> Data section:
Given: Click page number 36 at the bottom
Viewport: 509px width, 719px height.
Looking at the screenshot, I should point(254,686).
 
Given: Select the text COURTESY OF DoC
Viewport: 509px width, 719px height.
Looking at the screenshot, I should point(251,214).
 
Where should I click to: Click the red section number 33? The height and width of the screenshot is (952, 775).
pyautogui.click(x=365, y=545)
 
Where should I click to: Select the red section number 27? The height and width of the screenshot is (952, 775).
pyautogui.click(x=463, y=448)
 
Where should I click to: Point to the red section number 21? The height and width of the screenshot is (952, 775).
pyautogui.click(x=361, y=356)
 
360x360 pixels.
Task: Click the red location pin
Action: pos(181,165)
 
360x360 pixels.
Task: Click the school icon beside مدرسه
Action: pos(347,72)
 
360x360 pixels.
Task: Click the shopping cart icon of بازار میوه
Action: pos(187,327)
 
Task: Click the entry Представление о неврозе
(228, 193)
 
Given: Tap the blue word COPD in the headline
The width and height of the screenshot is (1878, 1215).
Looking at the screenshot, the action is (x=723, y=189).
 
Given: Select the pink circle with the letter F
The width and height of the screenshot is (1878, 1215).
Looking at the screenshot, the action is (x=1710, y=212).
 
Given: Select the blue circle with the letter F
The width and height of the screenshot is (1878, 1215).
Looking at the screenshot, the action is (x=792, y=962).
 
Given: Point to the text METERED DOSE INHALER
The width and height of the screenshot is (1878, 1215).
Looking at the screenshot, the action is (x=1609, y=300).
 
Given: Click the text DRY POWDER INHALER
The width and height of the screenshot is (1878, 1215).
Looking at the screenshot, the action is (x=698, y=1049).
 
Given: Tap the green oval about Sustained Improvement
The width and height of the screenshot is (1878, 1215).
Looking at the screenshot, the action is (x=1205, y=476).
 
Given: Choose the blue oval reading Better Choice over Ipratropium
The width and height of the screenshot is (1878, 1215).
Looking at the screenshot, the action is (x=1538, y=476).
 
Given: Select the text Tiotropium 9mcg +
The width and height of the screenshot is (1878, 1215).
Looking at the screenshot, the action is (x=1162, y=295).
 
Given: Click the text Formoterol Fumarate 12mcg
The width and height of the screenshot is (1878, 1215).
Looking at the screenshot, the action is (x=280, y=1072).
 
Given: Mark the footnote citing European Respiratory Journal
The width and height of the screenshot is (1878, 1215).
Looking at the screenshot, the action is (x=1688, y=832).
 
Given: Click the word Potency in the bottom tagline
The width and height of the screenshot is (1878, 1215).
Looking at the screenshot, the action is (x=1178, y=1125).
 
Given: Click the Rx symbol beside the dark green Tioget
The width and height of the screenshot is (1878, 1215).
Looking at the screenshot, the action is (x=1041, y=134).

> Task statement:
Gather every line from the listing above that contains the word "icon", and copy each one in full.

> Response for this exercise:
Task: Click the school icon beside مدرسه
Task: Click the shopping cart icon of بازار میوه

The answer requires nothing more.